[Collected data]
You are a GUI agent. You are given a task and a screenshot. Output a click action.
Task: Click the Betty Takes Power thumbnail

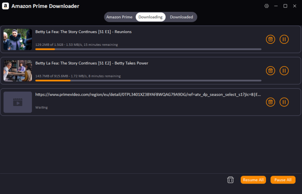tap(18, 71)
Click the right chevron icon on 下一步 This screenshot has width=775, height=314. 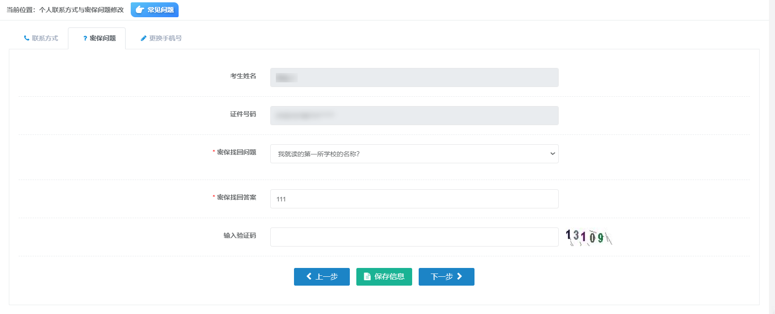pyautogui.click(x=460, y=276)
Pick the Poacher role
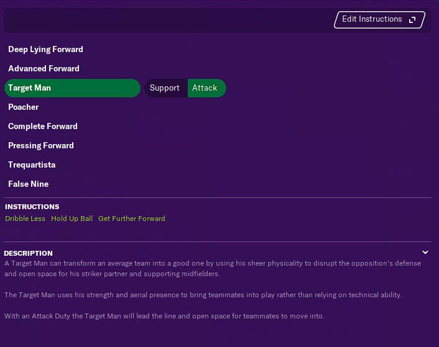Viewport: 439px width, 347px height. 24,107
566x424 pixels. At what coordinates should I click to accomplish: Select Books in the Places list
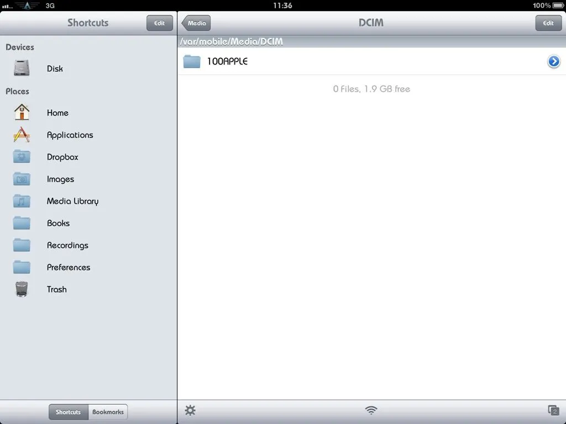pyautogui.click(x=58, y=223)
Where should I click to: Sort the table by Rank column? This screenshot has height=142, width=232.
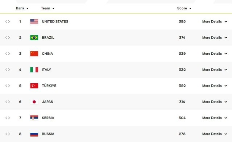[22, 8]
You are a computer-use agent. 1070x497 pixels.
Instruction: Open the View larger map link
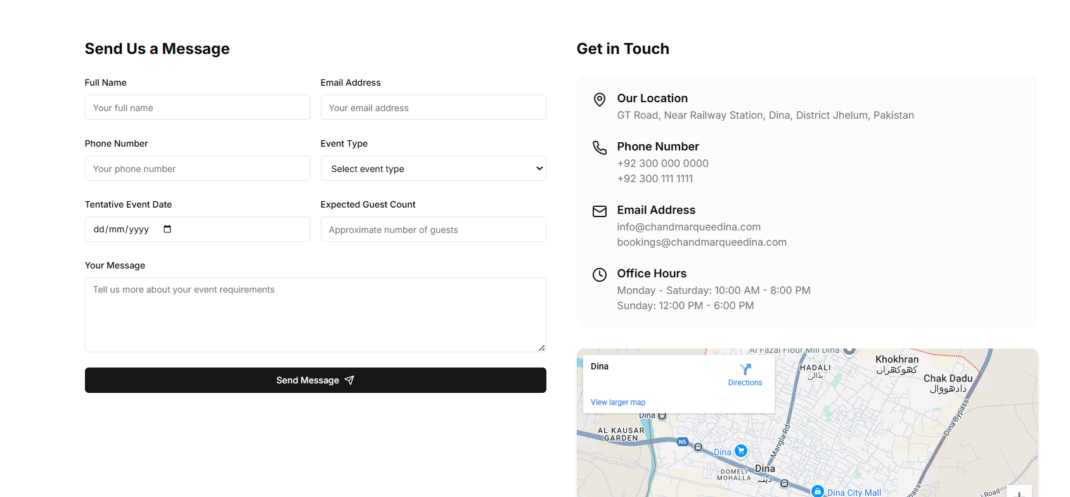click(x=617, y=402)
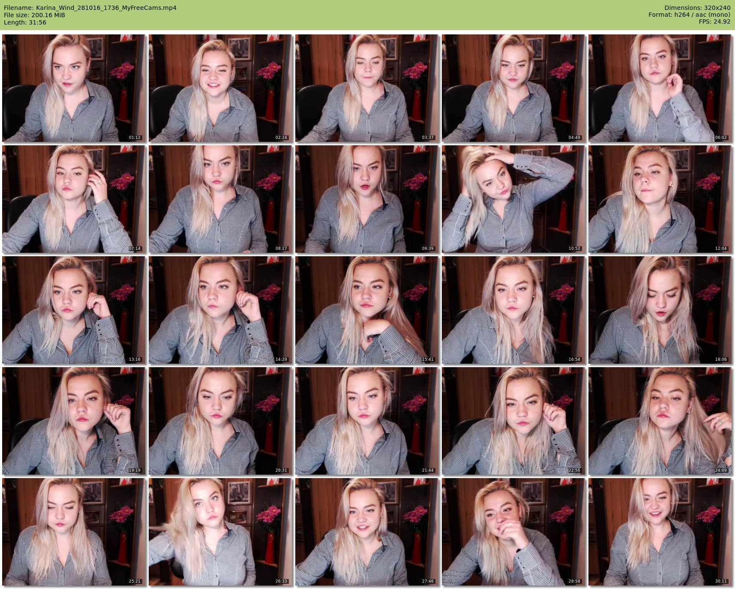Viewport: 735px width, 589px height.
Task: Click the thumbnail stamped 26:33
Action: click(220, 532)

PROBLEM TO WORK ON:
Filter the data above down to lines with the word "agent", and copy them.

SOLVED PROBLEM:
You are a GUI agent. You are given a task and a screenshot. Output a click action.
You are a computer-use agent. 1070x497 pixels.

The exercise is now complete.